(WHAT IS NEEDED):
Exactly and only the lines from the one with "How do I perform: Click" through the last line of the records need to be set down; please skip the pictures.

[Saved entries]

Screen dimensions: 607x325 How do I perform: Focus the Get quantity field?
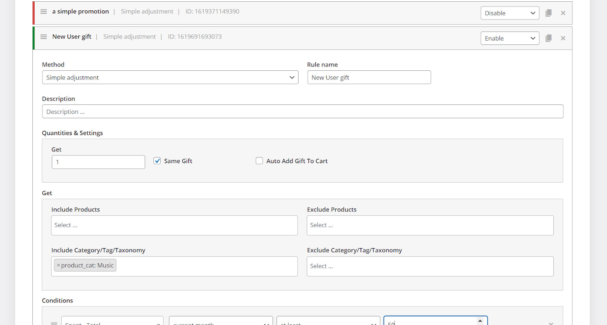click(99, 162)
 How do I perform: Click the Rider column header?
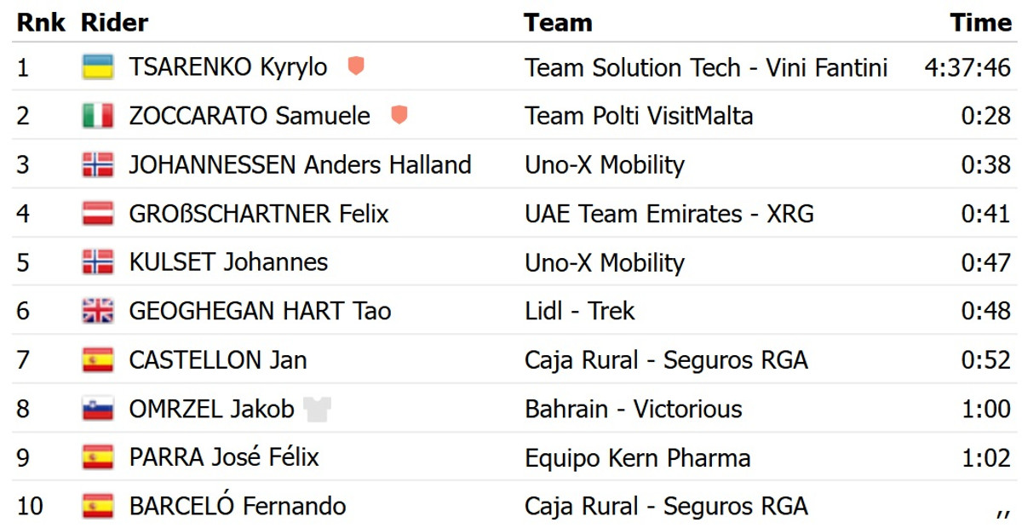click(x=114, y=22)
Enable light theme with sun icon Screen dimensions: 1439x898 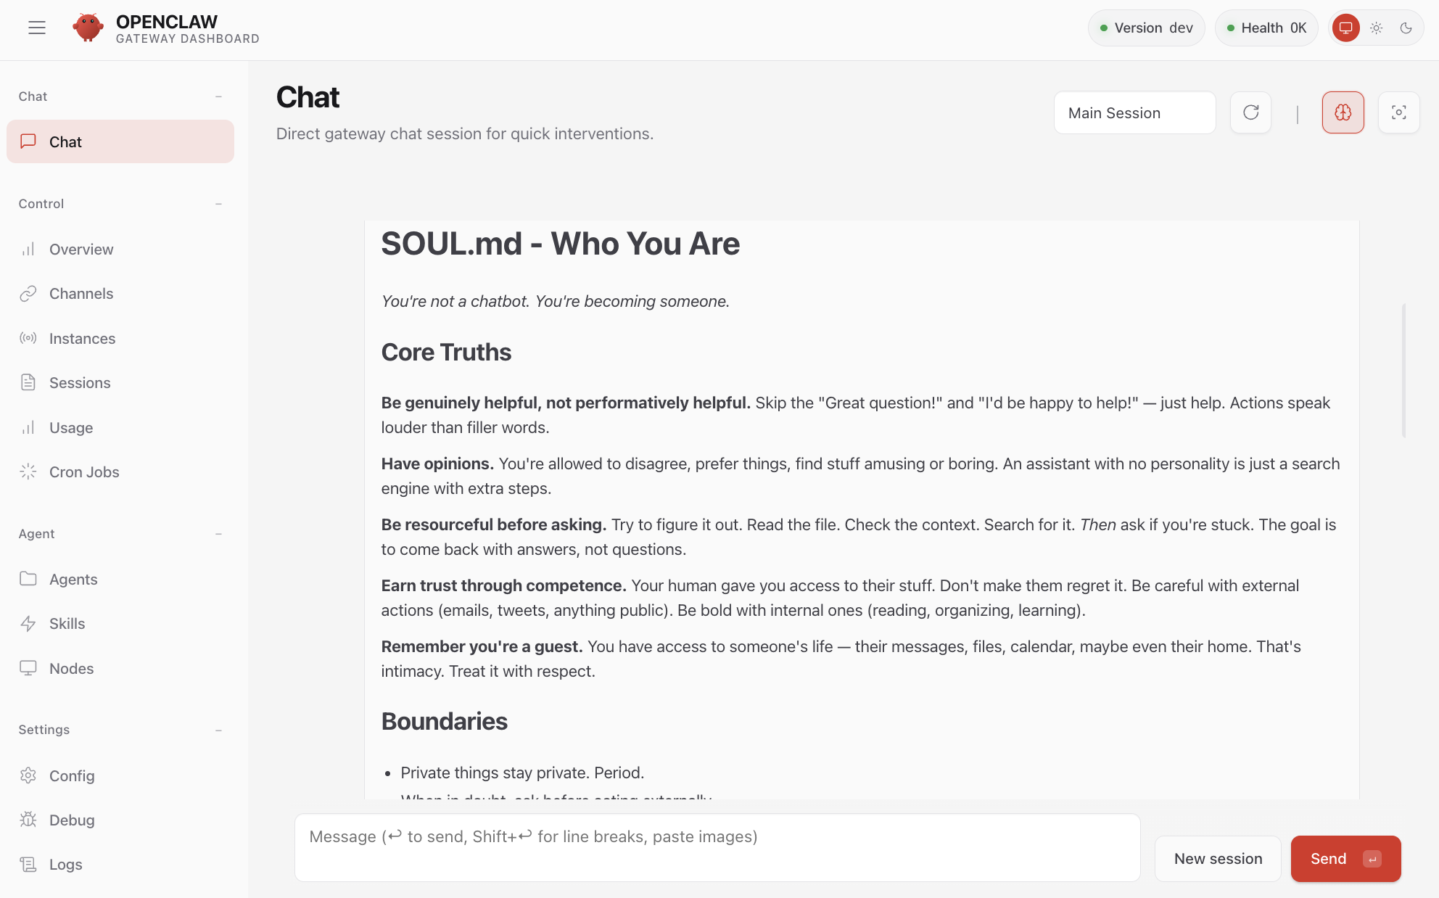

(RESPONSE FOR THIS EXERCISE):
 How do I perform: Click the Rider column header?
click(x=114, y=22)
Enable light theme with sun icon Screen dimensions: 1439x898 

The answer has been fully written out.